[To do]
What is needed is an exact transcription of the line with "For every named target in this 373×2576" and all the lines that follow it in the entries below; add nothing else.

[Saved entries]
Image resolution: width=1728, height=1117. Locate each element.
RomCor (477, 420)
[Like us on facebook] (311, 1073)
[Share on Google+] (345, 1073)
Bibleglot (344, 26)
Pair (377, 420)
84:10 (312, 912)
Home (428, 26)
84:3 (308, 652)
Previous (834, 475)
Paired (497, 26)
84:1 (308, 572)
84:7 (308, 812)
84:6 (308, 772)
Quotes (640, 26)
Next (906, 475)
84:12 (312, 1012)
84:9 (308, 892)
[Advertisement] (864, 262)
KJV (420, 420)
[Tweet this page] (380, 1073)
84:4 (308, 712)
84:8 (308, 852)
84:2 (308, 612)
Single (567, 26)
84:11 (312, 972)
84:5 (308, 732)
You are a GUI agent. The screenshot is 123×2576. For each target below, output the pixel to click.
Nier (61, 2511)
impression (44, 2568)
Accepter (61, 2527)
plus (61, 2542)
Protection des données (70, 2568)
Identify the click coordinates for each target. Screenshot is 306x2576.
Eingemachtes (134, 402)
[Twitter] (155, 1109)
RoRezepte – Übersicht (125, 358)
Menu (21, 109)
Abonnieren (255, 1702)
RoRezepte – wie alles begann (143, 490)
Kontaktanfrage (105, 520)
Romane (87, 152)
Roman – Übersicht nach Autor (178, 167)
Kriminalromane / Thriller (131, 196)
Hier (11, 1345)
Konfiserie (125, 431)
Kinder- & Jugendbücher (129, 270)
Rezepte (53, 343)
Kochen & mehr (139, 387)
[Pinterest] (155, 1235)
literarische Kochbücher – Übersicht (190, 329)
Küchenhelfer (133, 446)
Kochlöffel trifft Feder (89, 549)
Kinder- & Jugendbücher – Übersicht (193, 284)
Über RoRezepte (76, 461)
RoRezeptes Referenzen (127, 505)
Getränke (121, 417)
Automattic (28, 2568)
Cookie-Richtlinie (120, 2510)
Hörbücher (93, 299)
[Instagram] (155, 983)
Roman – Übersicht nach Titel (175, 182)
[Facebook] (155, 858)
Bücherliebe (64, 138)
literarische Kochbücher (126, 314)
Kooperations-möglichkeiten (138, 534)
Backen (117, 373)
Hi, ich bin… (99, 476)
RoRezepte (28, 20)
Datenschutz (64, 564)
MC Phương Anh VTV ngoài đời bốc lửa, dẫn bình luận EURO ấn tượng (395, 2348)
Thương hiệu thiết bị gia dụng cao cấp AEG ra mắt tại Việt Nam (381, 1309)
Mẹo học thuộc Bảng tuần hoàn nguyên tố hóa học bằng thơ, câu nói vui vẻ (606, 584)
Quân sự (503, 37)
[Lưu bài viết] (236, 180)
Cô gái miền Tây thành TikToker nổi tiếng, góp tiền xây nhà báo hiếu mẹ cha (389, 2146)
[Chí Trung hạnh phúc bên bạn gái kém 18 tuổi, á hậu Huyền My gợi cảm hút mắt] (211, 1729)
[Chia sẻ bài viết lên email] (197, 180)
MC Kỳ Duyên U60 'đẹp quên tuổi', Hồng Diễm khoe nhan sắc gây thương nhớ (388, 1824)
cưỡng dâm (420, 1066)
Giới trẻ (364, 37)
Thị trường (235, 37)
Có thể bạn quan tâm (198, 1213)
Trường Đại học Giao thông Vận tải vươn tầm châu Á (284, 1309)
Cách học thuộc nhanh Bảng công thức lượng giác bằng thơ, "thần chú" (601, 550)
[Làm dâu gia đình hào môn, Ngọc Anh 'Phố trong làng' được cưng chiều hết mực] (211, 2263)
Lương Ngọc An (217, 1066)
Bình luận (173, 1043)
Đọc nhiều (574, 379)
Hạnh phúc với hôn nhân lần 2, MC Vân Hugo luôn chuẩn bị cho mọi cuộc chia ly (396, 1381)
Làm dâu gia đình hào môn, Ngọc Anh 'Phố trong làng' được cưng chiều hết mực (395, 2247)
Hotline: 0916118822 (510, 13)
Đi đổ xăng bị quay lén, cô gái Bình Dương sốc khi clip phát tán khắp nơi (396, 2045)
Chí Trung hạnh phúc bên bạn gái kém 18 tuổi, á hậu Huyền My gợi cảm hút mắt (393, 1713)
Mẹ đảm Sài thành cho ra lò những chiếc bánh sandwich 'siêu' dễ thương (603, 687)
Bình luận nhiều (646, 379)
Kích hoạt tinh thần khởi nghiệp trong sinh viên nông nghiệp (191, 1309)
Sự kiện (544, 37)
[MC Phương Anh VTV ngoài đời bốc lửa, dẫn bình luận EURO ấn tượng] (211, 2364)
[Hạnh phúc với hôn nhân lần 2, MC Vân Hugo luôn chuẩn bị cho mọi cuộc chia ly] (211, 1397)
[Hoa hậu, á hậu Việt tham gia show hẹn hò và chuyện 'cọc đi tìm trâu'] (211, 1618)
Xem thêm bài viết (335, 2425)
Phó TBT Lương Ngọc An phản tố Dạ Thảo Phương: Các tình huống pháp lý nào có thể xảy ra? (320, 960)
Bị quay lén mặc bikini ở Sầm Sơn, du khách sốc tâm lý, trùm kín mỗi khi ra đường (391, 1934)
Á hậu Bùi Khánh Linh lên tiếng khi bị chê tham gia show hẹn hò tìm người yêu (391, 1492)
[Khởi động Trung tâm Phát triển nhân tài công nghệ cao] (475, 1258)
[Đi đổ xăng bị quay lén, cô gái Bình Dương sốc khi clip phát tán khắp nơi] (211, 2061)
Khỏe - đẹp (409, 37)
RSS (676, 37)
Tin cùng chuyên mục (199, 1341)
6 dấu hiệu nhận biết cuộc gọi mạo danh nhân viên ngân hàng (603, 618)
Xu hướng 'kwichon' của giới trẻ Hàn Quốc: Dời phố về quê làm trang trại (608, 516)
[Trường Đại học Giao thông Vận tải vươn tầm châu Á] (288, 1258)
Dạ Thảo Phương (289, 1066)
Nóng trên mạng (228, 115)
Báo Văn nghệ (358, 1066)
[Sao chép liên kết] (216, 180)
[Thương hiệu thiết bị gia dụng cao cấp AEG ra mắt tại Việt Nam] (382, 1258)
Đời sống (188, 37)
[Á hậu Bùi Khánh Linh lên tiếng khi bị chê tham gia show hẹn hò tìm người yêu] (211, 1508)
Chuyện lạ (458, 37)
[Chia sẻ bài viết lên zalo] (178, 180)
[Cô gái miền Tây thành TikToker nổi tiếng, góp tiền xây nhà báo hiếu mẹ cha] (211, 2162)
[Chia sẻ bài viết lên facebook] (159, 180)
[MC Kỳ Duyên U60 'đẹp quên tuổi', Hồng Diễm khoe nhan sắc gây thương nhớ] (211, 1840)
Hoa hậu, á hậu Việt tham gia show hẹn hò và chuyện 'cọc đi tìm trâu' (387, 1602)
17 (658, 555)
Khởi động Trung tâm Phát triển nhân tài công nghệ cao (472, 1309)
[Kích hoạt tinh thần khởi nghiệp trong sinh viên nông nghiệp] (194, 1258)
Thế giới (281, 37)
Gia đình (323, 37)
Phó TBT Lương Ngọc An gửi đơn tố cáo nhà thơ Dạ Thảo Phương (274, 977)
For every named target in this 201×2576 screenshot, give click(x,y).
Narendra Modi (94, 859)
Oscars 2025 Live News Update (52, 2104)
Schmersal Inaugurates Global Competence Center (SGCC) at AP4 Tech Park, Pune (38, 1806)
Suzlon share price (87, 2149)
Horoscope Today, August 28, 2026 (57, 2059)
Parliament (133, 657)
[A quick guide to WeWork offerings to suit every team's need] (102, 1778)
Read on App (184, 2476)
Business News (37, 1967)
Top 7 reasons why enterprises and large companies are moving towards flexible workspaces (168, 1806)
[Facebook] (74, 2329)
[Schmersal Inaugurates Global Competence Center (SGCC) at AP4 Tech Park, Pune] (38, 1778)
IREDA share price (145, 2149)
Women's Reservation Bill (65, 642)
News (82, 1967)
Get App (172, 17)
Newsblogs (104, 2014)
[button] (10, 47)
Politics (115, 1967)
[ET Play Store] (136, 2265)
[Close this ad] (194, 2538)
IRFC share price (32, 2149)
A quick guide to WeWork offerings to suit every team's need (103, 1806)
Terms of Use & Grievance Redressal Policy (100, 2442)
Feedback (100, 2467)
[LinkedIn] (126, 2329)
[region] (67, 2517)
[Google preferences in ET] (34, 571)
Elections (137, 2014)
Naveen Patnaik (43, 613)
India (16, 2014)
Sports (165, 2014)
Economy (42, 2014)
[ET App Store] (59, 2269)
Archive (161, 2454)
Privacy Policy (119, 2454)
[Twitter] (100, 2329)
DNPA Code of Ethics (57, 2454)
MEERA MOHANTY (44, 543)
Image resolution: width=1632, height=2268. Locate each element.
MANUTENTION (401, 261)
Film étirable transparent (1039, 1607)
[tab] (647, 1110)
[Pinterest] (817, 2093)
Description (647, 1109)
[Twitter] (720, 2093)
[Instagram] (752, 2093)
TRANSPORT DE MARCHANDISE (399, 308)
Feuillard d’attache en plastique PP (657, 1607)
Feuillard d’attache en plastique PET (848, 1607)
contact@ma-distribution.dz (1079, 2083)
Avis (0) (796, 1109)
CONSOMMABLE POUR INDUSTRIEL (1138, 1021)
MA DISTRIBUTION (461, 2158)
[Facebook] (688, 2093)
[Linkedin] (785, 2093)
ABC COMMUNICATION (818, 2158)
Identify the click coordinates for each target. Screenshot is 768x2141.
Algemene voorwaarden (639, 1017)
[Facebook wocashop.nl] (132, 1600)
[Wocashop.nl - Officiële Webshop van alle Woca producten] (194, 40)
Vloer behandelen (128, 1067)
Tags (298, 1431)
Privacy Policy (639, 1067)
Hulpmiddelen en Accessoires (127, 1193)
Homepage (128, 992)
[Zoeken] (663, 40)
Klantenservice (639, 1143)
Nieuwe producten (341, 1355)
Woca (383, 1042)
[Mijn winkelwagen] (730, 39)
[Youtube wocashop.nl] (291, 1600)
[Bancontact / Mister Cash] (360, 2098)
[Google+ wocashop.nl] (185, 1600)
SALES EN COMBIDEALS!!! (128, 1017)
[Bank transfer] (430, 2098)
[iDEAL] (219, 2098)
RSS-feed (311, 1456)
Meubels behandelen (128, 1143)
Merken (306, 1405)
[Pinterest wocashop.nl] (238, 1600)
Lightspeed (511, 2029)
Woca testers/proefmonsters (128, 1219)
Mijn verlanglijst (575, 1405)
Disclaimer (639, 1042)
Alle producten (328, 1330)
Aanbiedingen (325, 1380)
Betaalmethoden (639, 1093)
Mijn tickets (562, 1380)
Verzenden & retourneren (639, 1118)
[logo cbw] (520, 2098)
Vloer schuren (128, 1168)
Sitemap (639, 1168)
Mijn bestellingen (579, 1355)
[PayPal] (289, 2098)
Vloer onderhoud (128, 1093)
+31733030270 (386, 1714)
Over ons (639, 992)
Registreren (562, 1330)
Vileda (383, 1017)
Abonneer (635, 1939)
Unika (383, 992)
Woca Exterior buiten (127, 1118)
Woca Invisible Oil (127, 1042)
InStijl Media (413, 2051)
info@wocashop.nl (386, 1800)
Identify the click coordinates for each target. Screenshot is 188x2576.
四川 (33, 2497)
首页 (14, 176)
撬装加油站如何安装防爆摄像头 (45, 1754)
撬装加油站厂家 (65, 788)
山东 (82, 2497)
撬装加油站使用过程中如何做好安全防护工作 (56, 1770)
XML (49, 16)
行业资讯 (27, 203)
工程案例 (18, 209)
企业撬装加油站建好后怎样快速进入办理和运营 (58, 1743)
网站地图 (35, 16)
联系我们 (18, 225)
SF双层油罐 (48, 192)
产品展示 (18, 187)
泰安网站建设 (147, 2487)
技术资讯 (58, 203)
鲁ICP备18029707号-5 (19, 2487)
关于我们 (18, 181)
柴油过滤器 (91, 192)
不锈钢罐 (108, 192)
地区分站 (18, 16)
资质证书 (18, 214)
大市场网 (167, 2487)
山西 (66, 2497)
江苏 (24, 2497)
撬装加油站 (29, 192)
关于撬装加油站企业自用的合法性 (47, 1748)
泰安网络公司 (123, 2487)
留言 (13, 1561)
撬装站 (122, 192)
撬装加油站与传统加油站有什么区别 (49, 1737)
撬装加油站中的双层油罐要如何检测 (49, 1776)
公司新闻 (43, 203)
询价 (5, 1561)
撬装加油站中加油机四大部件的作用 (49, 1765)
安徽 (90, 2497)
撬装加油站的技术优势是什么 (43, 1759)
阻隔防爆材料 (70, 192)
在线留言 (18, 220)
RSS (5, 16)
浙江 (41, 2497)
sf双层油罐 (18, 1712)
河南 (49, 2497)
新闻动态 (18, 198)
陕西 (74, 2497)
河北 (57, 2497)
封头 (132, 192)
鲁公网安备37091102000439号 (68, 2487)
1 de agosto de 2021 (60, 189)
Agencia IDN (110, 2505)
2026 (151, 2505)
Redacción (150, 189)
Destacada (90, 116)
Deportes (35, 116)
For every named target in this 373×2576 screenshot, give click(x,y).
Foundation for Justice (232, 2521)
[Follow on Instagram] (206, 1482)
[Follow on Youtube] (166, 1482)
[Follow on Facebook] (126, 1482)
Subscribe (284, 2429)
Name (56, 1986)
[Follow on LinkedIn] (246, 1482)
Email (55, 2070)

[Solution for this problem]
For every named target in this 373×2576 screenshot, give click(x,y).
Foundation for Justice (232, 2521)
[Follow on Instagram] (206, 1482)
[Follow on Youtube] (166, 1482)
[Follow on Facebook] (126, 1482)
Subscribe (284, 2429)
Name (56, 1986)
[Follow on LinkedIn] (246, 1482)
Email (55, 2070)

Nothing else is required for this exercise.